TASK DATA Block Start
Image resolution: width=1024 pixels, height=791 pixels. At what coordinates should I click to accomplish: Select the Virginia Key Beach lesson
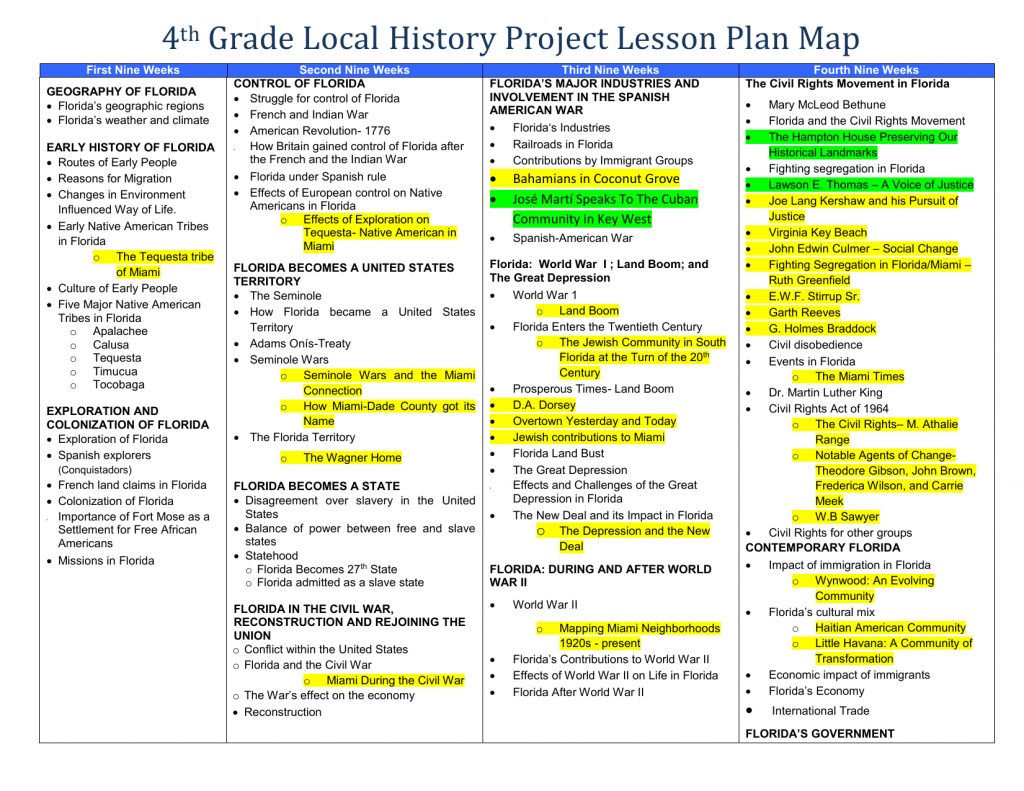(818, 233)
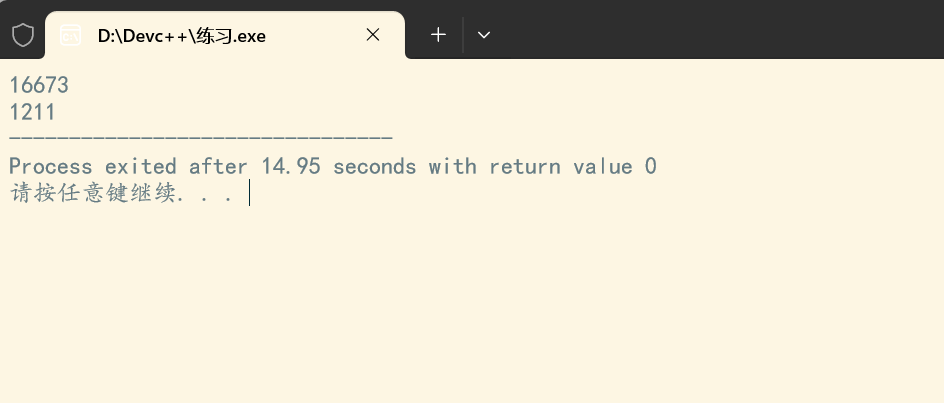Open a new terminal tab with plus
This screenshot has height=403, width=944.
click(x=438, y=35)
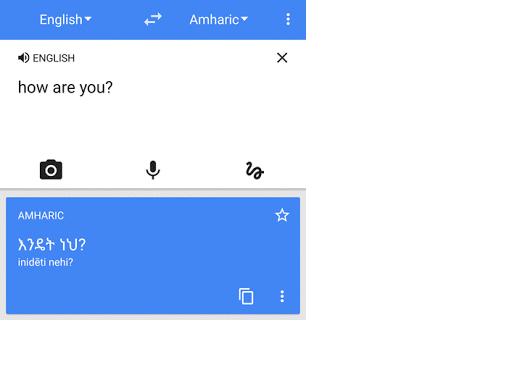Click the dropdown arrow next to English

click(x=88, y=19)
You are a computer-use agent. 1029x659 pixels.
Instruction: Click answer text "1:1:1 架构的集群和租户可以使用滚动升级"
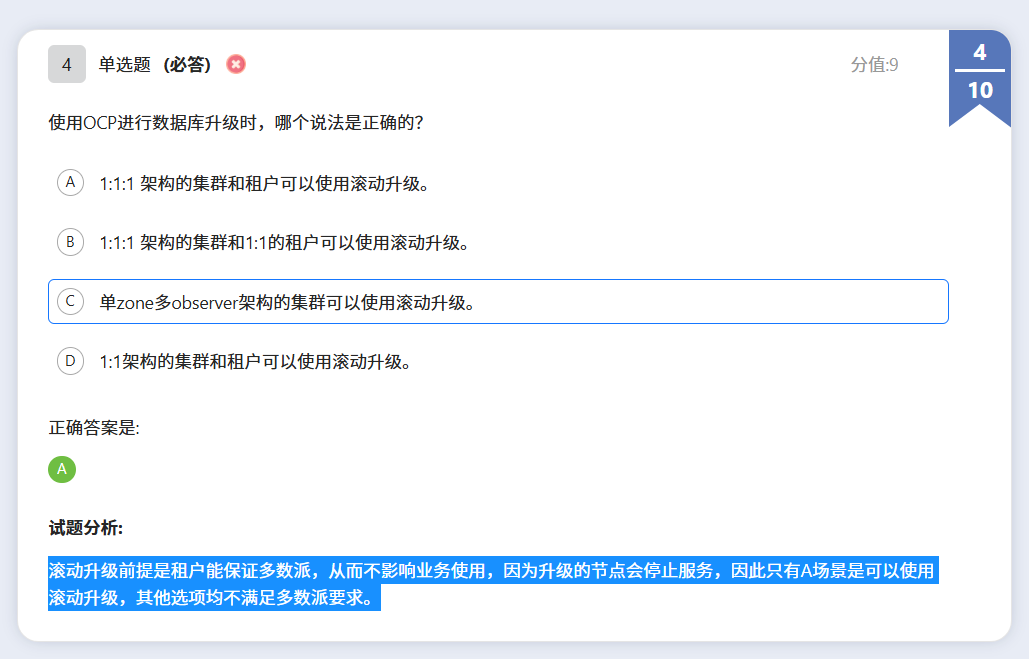coord(265,184)

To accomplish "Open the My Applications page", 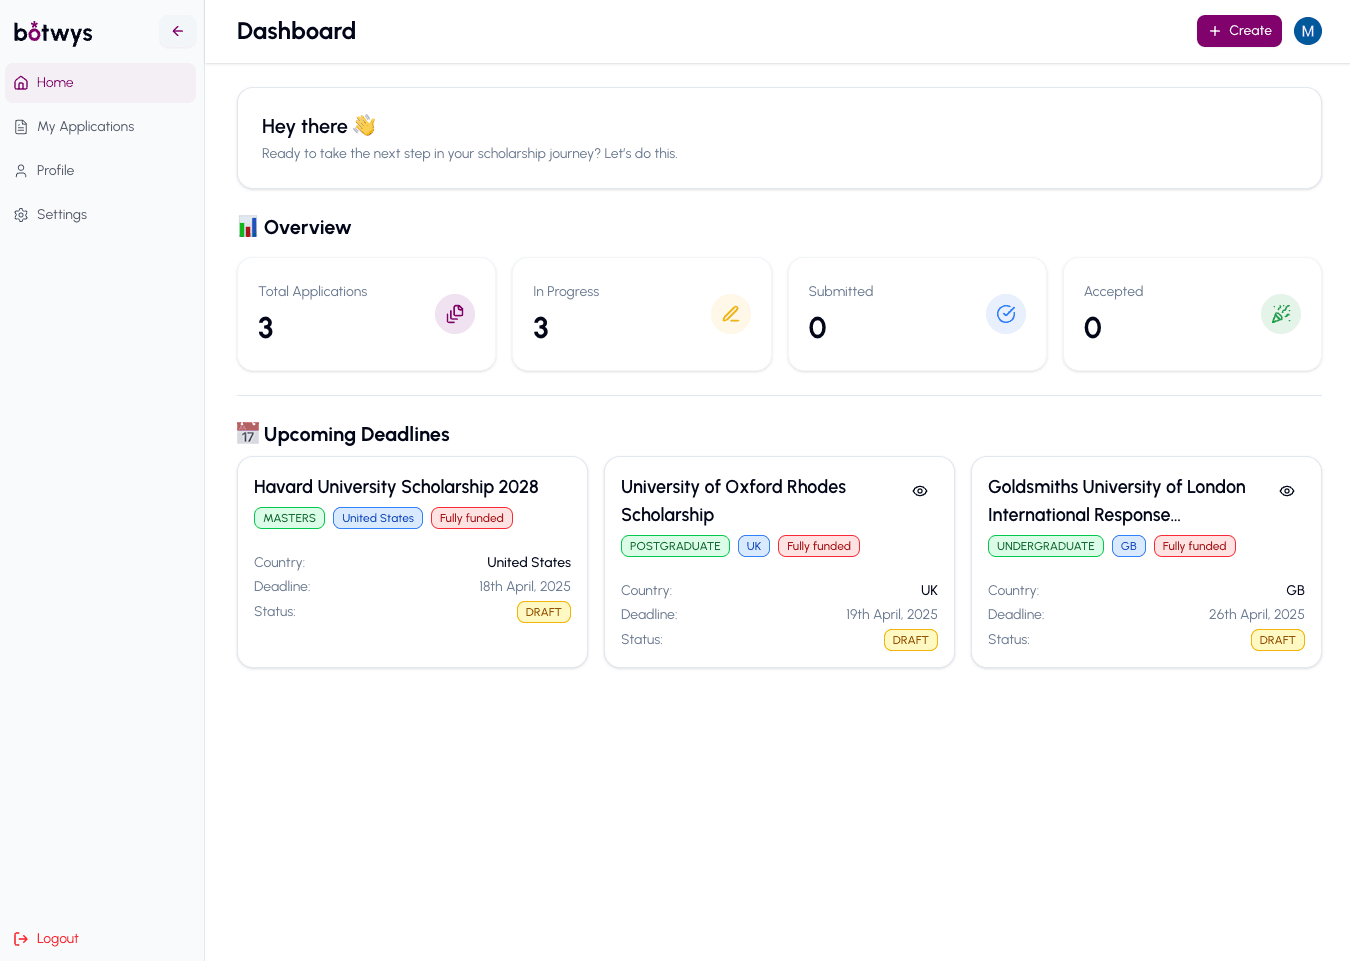I will 85,126.
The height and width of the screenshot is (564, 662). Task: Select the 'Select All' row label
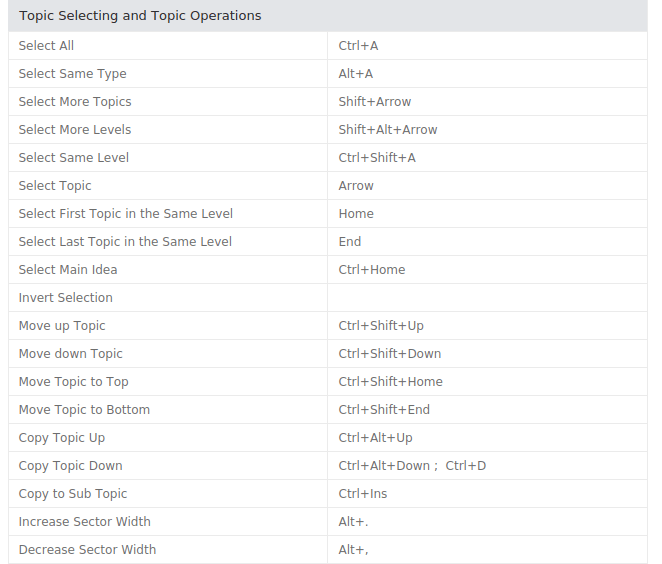[x=46, y=46]
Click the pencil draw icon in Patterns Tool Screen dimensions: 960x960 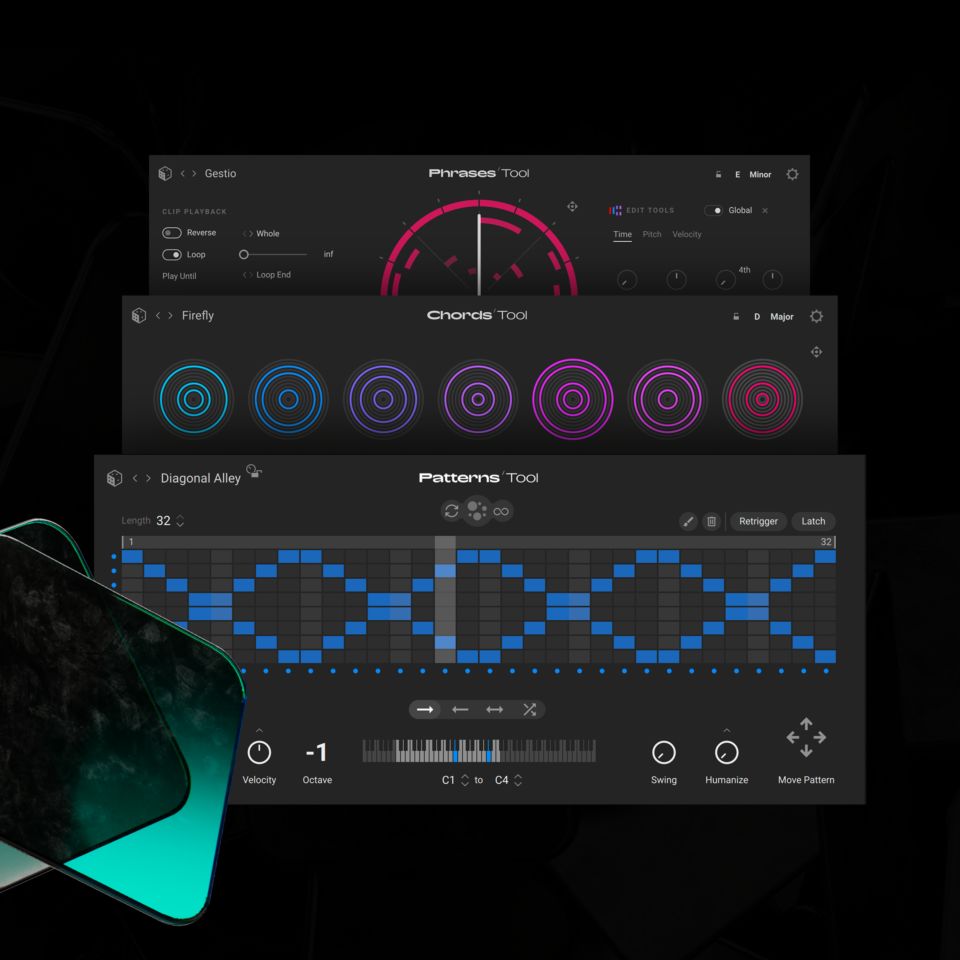click(688, 521)
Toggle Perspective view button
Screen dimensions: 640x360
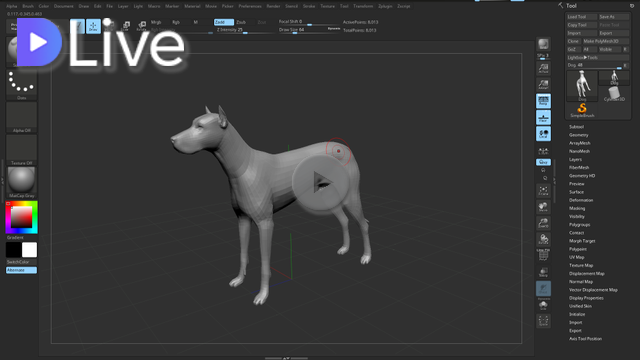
TASK DATA Block End
AIM OF THE TASK: A verbatim copy of the records is expected, from their first line through the line with "You are a computer-use", inclusive, with the pictures removed.

SOLUTION TO THIS PROBLEM:
Image resolution: width=1024 pixels, height=791 pixels. At what coordinates should I click to accomplish: Select the Virginia Key Beach lesson
(818, 233)
Open a new terminal tab with plus
This screenshot has height=403, width=944.
click(x=438, y=35)
Click the dropdown arrow next to English

click(x=88, y=19)
You are a computer-use agent. 1029x659 pixels.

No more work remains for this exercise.